─── Provided entries

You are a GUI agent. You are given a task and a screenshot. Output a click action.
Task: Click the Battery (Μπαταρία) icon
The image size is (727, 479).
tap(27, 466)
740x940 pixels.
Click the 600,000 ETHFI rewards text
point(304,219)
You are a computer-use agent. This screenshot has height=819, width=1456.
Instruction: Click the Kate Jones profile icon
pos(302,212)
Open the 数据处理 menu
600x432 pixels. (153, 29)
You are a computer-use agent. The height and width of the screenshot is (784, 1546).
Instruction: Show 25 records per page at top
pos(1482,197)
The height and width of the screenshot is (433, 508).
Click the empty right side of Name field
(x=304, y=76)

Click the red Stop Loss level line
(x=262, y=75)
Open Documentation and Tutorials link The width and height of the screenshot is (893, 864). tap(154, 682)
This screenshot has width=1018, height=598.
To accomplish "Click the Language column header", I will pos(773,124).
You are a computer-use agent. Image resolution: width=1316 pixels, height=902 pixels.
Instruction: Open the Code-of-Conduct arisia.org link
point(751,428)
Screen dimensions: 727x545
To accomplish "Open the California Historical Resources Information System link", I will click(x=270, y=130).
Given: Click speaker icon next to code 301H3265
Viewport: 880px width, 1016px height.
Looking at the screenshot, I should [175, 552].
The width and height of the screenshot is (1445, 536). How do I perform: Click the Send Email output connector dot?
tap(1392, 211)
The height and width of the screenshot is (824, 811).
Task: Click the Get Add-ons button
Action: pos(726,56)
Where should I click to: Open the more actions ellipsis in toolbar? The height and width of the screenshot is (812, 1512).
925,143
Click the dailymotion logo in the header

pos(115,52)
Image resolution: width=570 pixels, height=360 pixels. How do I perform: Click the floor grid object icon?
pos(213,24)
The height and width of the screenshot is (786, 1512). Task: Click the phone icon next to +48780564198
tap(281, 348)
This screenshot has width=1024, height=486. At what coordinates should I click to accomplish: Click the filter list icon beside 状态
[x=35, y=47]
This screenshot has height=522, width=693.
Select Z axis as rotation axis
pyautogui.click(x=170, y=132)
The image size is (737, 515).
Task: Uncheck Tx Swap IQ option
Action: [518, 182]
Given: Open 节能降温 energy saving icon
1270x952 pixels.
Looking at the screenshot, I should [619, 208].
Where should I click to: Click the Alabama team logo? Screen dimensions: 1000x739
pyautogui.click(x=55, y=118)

──────

■ Your task
Output each line of the listing above that has "computer".

■ Result of this task
You are a computer-use agent. This screenshot has height=819, width=1456.
You are a computer-use agent. The height and width of the screenshot is (784, 1546).
You are a computer-use agent. Image resolution: width=1316 pixels, height=902 pixels.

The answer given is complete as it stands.